Output the listing below verbatim, from its first line to its last.
Start of THE RECORDS
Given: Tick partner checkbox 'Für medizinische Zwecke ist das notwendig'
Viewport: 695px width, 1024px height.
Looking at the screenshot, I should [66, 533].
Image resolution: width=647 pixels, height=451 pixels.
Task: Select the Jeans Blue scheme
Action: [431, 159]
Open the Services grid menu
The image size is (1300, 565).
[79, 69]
End of THE RECORDS
▶ _RESPONSE TO THIS EXERCISE_
Given: Tick partner checkbox 'Für medizinische Zwecke ist das notwendig'
Viewport: 695px width, 1024px height.
Looking at the screenshot, I should [66, 533].
Image resolution: width=647 pixels, height=451 pixels.
Task: Select the Jeans Blue scheme
Action: [431, 159]
Open the Services grid menu
The image size is (1300, 565).
[79, 69]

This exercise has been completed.